Melih ALTINOK
Seçimlerdeki BDP adaylarının “blok” diye anılmasını sağlayan, hareketin dışından gelen isimlerden, kimi “iyi niyetli” dostlarımız çok umutluydu.
O günlerde bizler “Türkiye’de en zor şey BDP’de vekil olmaktır, çünkü iradeniz ipotek altındadır” dediğimizde yemediğimiz zılgıt kalmıyordu.
Görmek için olmasa da el mecbur bekledik ve ne yazık ki gördük.
PKK çizgisinin Kürt ve Türk solunun yanı sıra dünyada meşruiyetinin göreceli olarak tavan yaptığı zamanlarda bile şiddet perspektifini kıyasıya eleştirenlerin elçileri, silah kullanmanın en zor açıklanacağı dönemde mazbatalarını ellerine alır almaz suspus oldular.
İslami duyarlılarıyla tanınanların, PKK’nin Ramazan’da henüz tan ağarmadan işlediği cinayetleri bile alttan aldıklarına şahit olduk.
Kürt sorunu, başörtüsü ya da Ergenekon gibi konularda Türk solu içindeki akıl tutulmasından en az nasibini almış partisinin tüzel kişiliğinin bağlayıcılığından sıyrılanların, BDP’nin radikallerinin yeni aynası olduğunu izledik.
Sırrının “vijdanında” olduğu söylenen ağabeyin ve ortodoks Türk solcularının dönüp dolaşıp dükkânında soluklandığı kürkçünün ise, en fazla yapabileceklerinin göstergesi olan gösterilerini de hafta ortasında hep beraber izledik işte.
Bölgede gencecik canlar patır patır dökülürken, barışseverliklerinin fıtığı attığından olsa gerek eğilmeyi bile akıllarından geçirmeyenlerin, ordu operasyona başlayınca akrobat kesilip ellerini altına sokacak makul bir taş aramaya koyulduklarını duyduk.
Twitter’dan “bekleyin geliyoruz” diye duyurdukları istişarelerinden sonra ortaya çıktıklarında ise, lanet olsun ellerinde yine kauçuk eldivenler vardı.
Buyurdular ki;
“Savaş en kötü bir şeydir!”
“Sonra yeniden dövüşmek üzere her iki taraf da pes değil es desin!”
Ha tabii bir de “Analar ağlamasın!”
Lafı uzatmayalım, bu sade suya tirit sözüm ona barış çağrılarının, bir yenisine daha savrulduğumuz kolektif deliliğe ilaç olmayacağını çocuklar bile anladı artık.
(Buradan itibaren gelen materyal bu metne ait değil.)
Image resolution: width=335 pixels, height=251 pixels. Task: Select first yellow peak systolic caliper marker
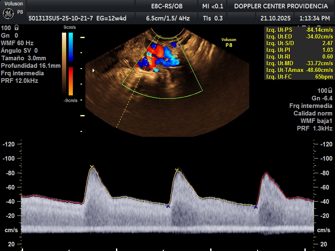(92, 166)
Peki, bırakacağız da dağınık mı kalacak?
Bekleyelim ki BDP’lilerin kafasına taş düşsün de radikal bir tavır mı alsınlar “realitelerinin” dayatmasına.
Ama hükümetin yapabilecekleri var değil mi?
Başbakan, tok yapımcı edasıyla “liberallerin, özgürlükçü solcuların, demokratların kaç masası var ki, filmin içeriğine müdahale ediyorlar” diyenlerin yalanmalarına itibar ediyorsa, ‘2023 Türkler Uzayda’ serisinin mutlu sonla bitmesi umudunu şimdiden unutmalı derim.
Bence tez elden, serinin referandum bölümünün galasında yaptığı konuşmada yüzde elli sekize katkı sağlayan figüranları unutmayıp adlarını tek tek andığı o günleri hatırlamalı.
Bu puslu havanın moral bozan karamsarlığında, barış için “kısa bir arayı” unutmaya razı Türkiyelilerin büyük çoğunluğu.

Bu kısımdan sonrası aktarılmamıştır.